**Supplied text**:
San Francisco’s Long History of Catastrophic Sinkholes
We all hope that the pandemic is starting to loosen its grip on San Francisco. As it does, and we emerge, blinking, into the light, we will be presented with the obvious question: what existential threat should occupy our minds now? I would like to propose that we spend our time worrying about sinkholes.
San Francisco has a long history of catastrophic sinkholes. California itself exists on ever-shifting ground. From earthquakes to the flow of mud and silt from the Sierras to the bay, the state was constantly re-inventing itself out of dirt even before humans arrived. San Francisco is built on sand dunes and crumbling rock. The landscape is eager to devour anything, cars, buildings, even people.
During the gold rush, miners used water cannons to wash away entire mountains. So much dirt and silt flowed into the bay as a result that its depth was reduced by up to a foot a year before the practice was banned. It was one of the first environmental protection regulations in the country. This shows that when water and sand mix, the result is dramatic, and water and sand mix in San Francisco a lot.
Take the Valencia Street sinkhole that opened up after the great quake of 1906. The temblor broke a water main, and the four-story Valencia St hotel was swallowed up by the earth, becoming a single story. Later, the continuing flood of water opened up a sinkhole beneath the street. Reports claim that as many as forty people drowned.

**Provided data**:

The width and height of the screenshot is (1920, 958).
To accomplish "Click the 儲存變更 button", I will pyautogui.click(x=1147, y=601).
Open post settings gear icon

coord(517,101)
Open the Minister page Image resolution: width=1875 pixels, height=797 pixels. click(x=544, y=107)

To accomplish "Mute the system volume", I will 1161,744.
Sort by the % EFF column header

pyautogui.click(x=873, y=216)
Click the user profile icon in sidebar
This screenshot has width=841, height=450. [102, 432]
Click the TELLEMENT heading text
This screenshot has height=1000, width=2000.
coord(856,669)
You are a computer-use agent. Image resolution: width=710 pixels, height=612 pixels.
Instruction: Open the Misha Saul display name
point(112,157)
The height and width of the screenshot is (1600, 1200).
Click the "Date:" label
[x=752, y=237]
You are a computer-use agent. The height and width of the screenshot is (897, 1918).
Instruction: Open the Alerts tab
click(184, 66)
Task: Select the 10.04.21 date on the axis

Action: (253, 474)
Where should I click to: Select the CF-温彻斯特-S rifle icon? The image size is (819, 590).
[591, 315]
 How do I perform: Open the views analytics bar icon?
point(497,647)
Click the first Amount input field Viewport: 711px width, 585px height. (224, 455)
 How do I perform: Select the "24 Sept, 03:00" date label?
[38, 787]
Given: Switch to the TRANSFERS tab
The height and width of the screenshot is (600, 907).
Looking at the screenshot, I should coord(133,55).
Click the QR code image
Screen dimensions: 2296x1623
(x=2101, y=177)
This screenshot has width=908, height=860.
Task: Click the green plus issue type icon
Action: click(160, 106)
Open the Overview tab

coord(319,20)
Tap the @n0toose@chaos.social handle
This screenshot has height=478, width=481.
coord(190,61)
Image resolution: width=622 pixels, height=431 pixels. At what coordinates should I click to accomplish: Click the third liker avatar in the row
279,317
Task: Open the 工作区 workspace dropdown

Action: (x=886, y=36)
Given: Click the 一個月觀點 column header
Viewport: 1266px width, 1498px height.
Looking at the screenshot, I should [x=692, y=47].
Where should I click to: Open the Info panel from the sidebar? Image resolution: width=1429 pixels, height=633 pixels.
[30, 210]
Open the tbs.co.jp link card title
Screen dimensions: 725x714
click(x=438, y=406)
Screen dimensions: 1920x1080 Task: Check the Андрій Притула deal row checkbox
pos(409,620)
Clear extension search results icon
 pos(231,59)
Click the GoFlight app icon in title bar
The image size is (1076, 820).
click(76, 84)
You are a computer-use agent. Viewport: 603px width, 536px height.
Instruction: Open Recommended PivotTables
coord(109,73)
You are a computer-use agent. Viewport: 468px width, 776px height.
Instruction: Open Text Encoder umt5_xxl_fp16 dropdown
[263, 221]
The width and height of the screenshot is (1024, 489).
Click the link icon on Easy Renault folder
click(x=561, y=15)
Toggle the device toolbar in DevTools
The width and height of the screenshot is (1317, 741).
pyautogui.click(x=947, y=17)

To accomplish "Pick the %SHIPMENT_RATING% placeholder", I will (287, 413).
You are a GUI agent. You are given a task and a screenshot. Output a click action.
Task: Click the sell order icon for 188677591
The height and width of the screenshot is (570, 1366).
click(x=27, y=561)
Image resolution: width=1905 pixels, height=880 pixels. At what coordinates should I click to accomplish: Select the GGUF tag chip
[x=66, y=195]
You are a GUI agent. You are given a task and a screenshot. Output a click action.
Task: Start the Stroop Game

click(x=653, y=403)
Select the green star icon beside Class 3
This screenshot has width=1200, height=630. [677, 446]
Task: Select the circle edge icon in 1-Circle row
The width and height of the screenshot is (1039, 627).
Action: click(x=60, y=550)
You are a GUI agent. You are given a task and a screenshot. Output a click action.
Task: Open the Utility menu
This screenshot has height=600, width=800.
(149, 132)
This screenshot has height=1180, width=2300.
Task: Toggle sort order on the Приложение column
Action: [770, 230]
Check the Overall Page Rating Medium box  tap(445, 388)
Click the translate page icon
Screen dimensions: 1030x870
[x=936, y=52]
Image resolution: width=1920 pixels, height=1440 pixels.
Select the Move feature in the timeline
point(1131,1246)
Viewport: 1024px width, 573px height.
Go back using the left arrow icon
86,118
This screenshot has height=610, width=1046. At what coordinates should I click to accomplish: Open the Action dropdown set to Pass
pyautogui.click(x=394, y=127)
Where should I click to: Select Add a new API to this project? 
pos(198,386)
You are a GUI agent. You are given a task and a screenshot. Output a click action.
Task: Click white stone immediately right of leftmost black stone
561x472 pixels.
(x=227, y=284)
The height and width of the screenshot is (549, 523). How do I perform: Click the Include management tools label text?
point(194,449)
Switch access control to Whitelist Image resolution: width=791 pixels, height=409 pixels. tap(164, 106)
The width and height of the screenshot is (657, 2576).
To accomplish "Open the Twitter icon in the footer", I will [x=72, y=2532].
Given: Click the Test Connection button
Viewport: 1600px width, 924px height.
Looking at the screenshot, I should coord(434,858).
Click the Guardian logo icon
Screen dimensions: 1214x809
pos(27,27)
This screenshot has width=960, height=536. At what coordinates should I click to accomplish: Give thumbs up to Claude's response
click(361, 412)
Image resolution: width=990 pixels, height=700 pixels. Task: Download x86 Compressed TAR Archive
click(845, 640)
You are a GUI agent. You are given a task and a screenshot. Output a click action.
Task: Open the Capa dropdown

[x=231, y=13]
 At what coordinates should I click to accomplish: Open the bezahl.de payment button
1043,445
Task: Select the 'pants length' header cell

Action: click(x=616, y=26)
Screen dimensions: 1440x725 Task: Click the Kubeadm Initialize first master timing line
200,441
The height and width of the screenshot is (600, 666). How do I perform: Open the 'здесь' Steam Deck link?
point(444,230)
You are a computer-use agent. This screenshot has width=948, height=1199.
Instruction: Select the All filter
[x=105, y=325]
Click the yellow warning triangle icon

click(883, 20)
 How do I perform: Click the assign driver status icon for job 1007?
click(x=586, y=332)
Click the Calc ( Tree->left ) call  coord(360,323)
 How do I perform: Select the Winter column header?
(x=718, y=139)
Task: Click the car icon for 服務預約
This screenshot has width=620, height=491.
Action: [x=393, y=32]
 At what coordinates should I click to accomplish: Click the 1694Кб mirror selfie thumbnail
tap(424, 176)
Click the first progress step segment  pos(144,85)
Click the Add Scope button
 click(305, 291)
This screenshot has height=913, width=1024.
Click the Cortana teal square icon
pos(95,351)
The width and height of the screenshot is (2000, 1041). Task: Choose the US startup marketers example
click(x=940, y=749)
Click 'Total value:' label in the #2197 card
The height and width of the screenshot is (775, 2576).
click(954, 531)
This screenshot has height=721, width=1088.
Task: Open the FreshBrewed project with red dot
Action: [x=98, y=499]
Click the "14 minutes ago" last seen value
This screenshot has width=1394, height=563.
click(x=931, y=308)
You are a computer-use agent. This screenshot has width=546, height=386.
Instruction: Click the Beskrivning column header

**Required action A**: Could you repeat, word for word, the passage of the article on San Francisco sinkholes between "San Francisco’s Long" and "worrying about sinkholes.", inclusive?
**Required action B**: In the article on San Francisco sinkholes, what things is the landscape said to be eager to devour?
**Required action C**: Can you pick up the article on San Francisco sinkholes after its last sentence and carry it on?

**Response area A**:
San Francisco’s Long History of Catastrophic Sinkholes
We all hope that the pandemic is starting to loosen its grip on San Francisco. As it does, and we emerge, blinking, into the light, we will be presented with the obvious question: what existential threat should occupy our minds now? I would like to propose that we spend our time worrying about sinkholes.

**Response area B**: Cars, buildings, and people.

**Response area C**:
Another spectacular sinkhole opened up when a sewer burst in Seacliff in 1995. Not only is San Francisco built on sand, but its sewer system is somewhat idiotically combined with its storm sewer system, with sometimes catastrophic results. If you enjoy shadenfreude over the plight of rich people, you’ll enjoy this amazing video of a mansion being sucked into the ground.
While it’s uncommon (though not as uncommon as one would hope) for entire houses to be consumed by sinkholes, cars are another thing. Cars are hors d’oeuvres for San Francisco sinkholes. It’s not hard to find pages and pages of photos of perplexed San Francisco residents staring at a car or truck being consumed by a sinkhole…like this one. Or you can just do a plain old google search. For the sinkhole aficionado, there is really no greater pleasure than the image of a man in an orange safety vest pointing at an SUV in a sinkhole. I might go so far as to suggest that we make that our city flag, instead of the current image of a flamboyant turkey being roasted.
Sinkholes can eat entire streets. Like 34th Avenue in 1960, when an entire block of street collapsed into the sandy earth. Houses are not uncommon fodder for sinkholes either. As well as the above mansion, a 50 ft wide sinkhole demolished a house on Olympic drive in South San Francisco in 1981.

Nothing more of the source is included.